O eurodeputado do PCP João Pimenta Lopes disse esta sexta-feira, em Viana do Castelo, que irá questionar o Parlamento Europeu (PE) sobre o impacto da instalação de um parque eólico flutuante ao largo daquele concelho na atividade piscatória.


Em causa está um projeto de aproveitamento da energia das ondas orçado em 125 milhões de euros, coordenado pela EDP, através da EDP Renováveis, e que integra o parceiro tecnológico Principle Power, a Repsol, a capital de risco Portugal Ventures e a metalúrgica A. Silva Matos.

“Neste momento temos alguns elementos, vamos apurar outros e sendo oportuno trataremos de colocar esta questão no plano da nossa intervenção no PE com uma questão à Comissão Europeia. O objetivo é perceber que fundos estão a ser canalizados para este projeto, como está a ser feita a sua aplicação uma vez que o financiamento de um determinado projeto pode conflituar, diretamente, com um setor fundamental para o nosso país como é o setor das pescas”, sustentou o eurodeputado no final de uma reunião na Vianapesca, cooperativa de produtores de peixe de Viana do Castelo.

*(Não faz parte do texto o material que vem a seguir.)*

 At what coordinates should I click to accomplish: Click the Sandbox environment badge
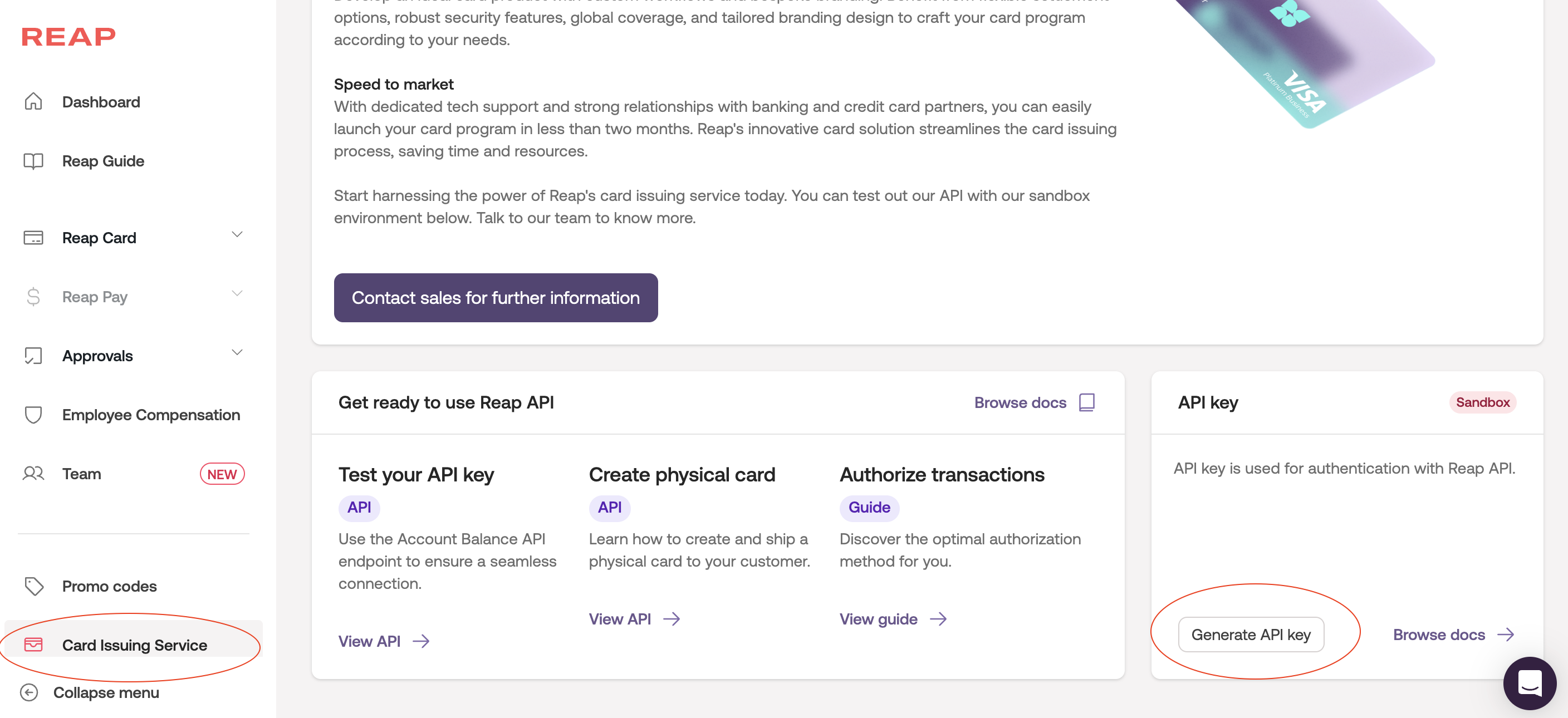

João Pimenta Lopes afirmou que a área de implantação do parque WindFloat Atlantic é de “grande extensão, apanhando todo o concelho de Viana do Castelo e de Caminha, até à fronteira”.

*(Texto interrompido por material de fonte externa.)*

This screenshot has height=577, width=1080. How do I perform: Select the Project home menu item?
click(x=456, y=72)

“A informação, tal como nos foi avançada, evidencia um conflito direto entre os interesses dos pescadores e os interesses das empresas de produção de energia. É uma grande área, com uma dimensão de 10 por 20 quilómetros, que coincide precisamente com a área de exploração piscatória atual e que não teve em conta as preocupações que os pescadores e as suas organizações expressaram quer ao Governo português, quer à própria Comissão Europeia”, sustentou.

O eurodeputado comunista disse que “não estará a ser tido em conta um conjunto de preocupações levantadas quer pela Vianapesca, quer por outras organizações de pescadores, não só de Viana do Castelo como de concelhos limítrofes”.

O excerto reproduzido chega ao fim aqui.